DIY Masks. What to use?
-
https://www.nytimes.com/article/coronavirus-homemade-mask-material-DIY-face-mask-ppe.html
.While a simple face covering can reduce the spread of coronavirus by blocking outgoing germs from coughs or sneezes of an infected person, experts say there is more variation in how much homemade masks might protect the wearer from incoming germs, depending on the fit and quality of the material used.
Scientists around the country have taken it upon themselves to identify everyday materials that do a better job of filtering microscopic particles. In recent tests, HEPA furnace filters scored well, as did vacuum cleaner bags, layers of 600-count pillowcases and fabric similar to flannel pajamas. Stacked coffee filters had medium scores. Scarves and bandanna material had the lowest scores, but still captured a small percentage of particles.
If you don’t have any of the materials that were tested, a simple light test can help you decide whether a fabric is a good candidate for a mask.
“Hold it up to a bright light,” said Dr. Scott Segal, chairman of anesthesiology at Wake Forest Baptist Health who recently studied homemade masks. “If light passes really easily through the fibers and you can almost see the fibers, it’s not a good fabric. If it’s a denser weave of thicker material and light doesn’t pass through it as much, that’s the material you want to use.”
-
@George-K said in DIY Masks. What to use?:
If it’s a denser weave of thicker material and light doesn’t pass through it as much, that’s the material you want to use.”
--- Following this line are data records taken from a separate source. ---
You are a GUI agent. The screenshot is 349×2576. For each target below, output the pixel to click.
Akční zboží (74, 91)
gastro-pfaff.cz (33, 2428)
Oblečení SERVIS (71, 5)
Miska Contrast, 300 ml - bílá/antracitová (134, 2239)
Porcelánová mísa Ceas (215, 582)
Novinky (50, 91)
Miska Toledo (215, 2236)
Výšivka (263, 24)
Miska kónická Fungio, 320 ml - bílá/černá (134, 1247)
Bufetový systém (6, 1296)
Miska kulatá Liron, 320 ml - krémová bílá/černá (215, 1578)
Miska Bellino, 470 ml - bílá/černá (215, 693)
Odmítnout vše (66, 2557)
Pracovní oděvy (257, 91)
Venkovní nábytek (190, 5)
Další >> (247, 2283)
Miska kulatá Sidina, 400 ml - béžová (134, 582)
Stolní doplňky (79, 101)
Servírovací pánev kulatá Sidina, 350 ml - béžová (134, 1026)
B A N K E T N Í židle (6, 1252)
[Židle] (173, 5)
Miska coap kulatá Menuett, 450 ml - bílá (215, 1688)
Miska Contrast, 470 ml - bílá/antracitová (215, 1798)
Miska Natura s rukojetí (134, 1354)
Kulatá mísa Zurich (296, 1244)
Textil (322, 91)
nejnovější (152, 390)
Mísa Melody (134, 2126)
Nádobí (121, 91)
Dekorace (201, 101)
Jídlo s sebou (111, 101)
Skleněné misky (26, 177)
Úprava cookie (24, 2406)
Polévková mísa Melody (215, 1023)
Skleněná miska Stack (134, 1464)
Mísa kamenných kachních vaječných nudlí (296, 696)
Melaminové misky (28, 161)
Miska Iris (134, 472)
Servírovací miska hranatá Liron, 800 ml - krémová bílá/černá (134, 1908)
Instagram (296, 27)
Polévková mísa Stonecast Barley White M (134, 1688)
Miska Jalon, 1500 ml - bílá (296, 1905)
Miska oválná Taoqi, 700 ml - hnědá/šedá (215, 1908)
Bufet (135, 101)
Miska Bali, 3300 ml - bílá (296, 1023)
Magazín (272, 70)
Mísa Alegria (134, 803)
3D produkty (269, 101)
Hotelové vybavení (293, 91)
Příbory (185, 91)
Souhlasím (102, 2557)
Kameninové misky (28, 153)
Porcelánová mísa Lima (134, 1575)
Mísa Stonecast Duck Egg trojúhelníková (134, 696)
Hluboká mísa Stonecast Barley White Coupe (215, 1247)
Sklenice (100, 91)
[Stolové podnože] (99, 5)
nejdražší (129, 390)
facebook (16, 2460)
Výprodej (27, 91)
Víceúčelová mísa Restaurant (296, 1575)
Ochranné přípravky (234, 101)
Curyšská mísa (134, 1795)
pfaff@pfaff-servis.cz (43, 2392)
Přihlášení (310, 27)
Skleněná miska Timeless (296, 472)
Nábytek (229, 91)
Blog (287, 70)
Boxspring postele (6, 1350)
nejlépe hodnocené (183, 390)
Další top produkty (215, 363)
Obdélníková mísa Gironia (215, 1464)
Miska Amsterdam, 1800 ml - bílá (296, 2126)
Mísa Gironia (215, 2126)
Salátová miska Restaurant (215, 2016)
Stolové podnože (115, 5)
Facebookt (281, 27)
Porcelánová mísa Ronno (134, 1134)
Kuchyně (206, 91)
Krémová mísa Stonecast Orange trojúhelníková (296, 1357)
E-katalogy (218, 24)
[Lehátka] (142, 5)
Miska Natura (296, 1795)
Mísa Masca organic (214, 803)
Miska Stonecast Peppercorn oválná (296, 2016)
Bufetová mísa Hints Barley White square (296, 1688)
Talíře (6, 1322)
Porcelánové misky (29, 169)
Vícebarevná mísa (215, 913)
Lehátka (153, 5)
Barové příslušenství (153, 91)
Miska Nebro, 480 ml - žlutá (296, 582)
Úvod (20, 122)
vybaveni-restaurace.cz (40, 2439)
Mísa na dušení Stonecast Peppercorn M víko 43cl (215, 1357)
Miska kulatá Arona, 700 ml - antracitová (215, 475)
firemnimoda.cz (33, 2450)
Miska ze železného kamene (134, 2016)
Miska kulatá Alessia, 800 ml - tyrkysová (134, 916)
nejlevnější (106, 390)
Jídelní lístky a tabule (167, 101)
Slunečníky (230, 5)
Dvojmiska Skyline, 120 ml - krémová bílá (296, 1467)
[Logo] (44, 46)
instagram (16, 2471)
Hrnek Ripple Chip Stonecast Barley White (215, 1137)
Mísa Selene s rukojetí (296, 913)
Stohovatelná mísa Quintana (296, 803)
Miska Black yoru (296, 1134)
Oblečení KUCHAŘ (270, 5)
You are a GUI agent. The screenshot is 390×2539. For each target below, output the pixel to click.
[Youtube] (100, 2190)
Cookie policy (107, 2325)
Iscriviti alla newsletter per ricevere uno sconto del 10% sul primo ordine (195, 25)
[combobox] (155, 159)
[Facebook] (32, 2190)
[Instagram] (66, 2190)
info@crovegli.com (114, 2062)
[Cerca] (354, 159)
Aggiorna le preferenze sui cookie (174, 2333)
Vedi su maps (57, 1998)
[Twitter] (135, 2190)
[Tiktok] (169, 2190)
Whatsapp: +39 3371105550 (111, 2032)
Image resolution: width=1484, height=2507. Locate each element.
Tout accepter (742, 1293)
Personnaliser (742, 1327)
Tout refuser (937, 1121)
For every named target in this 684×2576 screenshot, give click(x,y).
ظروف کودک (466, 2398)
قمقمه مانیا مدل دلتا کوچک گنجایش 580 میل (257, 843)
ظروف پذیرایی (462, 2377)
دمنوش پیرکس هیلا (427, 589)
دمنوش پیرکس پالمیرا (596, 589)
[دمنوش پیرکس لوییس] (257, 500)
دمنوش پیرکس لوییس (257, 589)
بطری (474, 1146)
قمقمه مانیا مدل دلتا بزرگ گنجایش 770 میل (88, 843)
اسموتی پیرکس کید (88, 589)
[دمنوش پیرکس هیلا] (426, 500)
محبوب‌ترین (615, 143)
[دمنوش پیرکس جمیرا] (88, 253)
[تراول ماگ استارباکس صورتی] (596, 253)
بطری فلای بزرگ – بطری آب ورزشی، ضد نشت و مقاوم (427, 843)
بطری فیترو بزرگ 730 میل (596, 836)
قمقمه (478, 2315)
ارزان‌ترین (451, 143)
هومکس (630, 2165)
Someone told me that if you scaled up a human hair to 100 yards - the length of a football field, a COVID virus scaled up by the same factor would be 4 inches wide.
So you want the filter to stop something that small.
-
That's still for free-floating viruses, not those that need to survive within water droplets.
ER doc working in Maryland told me a cloth mask was about 10-20% effective in protecting against novel coronavirus, which is better than nothing.